If you want to show your user notifications for replies sent by an Agent to their open Issues, you can use notification counts provided by the Helpshift SDK. These notification counts give you the total number of unread messages and display it as a badge. You can get notification counts asynchronously by implementing the Helpshift delegate method "DidReceiveUnreadMessageCount" . Notifications are typically displayed as badges inside your app where a user clicks on the help section. These badges can be displayed anywhere in your app's interface to tell the user that they have unread replies/messages from you.

For example


HelpshiftApi.HelpshiftSupport.RequestUnreadMessagesCount(false);

If you want to fetch the notification count from the server, you can call the RequestUnreadMessagesCount API with a true param value.

For example


HelpshiftApi.HelpshiftSupport.RequestUnreadMessagesCount(true);

You will receive the callback with the notification count in the delegate registered using HelpshiftSupport.SetDelegate() api in DidReceiveUnreadMessagesCount method. Refer Support delegates.
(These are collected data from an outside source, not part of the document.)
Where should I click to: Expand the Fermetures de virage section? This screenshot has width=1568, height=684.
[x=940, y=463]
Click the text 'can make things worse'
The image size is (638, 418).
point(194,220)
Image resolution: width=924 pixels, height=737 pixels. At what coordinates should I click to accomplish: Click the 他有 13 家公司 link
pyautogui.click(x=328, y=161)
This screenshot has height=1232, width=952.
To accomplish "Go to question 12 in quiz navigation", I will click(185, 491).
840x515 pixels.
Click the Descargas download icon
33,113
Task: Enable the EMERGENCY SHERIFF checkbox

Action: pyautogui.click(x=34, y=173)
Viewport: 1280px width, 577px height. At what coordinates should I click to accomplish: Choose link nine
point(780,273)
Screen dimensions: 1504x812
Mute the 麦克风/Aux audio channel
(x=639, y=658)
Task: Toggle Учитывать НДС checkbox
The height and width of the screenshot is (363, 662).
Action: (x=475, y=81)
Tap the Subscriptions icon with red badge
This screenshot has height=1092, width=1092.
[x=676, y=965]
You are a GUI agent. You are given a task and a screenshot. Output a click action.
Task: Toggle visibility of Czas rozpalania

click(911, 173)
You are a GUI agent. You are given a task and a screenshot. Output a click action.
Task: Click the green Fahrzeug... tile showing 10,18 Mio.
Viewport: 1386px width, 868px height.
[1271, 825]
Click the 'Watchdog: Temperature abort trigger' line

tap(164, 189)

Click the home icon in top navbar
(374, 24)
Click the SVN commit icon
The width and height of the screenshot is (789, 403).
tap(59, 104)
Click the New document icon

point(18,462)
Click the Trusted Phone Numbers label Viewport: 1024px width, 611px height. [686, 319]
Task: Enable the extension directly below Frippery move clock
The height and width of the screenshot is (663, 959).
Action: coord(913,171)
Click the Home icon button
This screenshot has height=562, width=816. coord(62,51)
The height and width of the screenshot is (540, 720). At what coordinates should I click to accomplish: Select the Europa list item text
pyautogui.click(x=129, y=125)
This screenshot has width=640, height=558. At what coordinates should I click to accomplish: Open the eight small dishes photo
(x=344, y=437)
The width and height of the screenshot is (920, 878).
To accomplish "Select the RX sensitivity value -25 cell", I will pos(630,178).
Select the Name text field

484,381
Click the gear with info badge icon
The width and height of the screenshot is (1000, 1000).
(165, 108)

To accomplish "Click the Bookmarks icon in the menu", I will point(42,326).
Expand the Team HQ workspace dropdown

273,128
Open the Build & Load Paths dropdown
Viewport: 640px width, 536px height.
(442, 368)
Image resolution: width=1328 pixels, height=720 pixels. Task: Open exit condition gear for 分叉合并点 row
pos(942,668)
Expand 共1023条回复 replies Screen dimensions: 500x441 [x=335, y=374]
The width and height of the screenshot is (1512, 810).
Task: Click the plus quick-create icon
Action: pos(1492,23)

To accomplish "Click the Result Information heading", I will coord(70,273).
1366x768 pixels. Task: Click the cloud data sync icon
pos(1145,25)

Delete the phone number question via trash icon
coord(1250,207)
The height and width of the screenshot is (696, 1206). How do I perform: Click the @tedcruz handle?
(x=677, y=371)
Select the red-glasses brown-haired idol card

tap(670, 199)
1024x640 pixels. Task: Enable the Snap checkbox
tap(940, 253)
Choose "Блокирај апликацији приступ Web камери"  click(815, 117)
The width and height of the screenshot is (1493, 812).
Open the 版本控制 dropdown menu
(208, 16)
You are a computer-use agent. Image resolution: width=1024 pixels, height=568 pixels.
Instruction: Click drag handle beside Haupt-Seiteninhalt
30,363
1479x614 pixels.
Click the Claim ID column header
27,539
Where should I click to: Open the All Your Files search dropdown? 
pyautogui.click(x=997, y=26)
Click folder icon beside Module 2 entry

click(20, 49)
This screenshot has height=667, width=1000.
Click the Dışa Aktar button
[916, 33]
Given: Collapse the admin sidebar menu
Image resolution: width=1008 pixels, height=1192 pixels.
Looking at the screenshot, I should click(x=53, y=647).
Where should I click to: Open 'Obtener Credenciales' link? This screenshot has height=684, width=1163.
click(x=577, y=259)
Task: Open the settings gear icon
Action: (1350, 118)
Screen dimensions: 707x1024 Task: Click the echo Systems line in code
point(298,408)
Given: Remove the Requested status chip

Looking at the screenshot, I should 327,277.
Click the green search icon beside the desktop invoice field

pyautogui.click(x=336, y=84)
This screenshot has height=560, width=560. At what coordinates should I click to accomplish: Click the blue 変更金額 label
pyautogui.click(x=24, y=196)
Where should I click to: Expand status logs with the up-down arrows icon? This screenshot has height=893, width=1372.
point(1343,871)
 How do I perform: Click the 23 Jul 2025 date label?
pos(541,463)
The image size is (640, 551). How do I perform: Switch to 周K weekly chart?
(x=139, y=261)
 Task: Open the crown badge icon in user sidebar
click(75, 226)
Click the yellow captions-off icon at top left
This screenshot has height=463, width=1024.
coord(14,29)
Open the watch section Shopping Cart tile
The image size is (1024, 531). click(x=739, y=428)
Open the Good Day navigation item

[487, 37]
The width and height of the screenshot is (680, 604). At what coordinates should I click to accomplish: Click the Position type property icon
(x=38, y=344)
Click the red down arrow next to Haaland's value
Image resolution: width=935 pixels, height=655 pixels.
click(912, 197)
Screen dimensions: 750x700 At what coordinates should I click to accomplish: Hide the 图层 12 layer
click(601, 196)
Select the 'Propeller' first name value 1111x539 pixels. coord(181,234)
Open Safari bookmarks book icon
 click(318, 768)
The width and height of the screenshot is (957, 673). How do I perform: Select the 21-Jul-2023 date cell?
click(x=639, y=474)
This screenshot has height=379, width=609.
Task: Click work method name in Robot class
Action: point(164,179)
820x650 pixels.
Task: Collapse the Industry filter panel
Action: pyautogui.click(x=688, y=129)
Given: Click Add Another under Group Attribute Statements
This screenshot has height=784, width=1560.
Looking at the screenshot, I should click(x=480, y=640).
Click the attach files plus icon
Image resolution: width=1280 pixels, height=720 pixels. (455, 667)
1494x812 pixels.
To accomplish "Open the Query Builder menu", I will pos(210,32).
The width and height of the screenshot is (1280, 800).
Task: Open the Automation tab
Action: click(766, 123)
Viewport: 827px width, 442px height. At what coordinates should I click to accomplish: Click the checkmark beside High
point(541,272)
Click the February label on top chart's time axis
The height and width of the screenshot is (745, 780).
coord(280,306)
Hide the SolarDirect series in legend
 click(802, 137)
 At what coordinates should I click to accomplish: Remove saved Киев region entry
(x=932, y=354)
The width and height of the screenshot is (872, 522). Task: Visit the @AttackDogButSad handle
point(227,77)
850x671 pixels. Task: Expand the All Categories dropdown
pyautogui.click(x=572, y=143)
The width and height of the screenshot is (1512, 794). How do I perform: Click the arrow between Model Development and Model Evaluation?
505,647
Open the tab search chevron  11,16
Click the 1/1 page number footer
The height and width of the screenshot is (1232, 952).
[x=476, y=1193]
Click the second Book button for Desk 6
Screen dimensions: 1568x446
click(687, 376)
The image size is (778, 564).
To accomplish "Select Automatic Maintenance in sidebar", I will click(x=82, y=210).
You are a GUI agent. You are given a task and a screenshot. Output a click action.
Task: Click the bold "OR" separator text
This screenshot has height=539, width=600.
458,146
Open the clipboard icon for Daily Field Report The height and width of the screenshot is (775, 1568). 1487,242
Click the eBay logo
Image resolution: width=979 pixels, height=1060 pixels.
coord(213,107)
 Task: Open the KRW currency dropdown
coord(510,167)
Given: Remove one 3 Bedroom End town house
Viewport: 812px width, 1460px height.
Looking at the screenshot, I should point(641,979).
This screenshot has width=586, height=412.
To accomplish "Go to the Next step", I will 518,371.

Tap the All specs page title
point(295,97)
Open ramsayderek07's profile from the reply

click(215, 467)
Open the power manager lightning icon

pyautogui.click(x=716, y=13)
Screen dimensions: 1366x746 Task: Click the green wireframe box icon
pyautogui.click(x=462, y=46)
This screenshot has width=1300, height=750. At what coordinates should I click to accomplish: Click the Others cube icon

The notification count here can be fetched either from the cache or from the Helpshift servers, the count from Helpshift’s servers is rate limited and it returns the value only if a subsequent call is made to the API, after the reset timeout or when the user just closes the chat screen (whichever is earlier). For an active issue, the reset timeout is 1 minute and 5 minutes for inactive issues.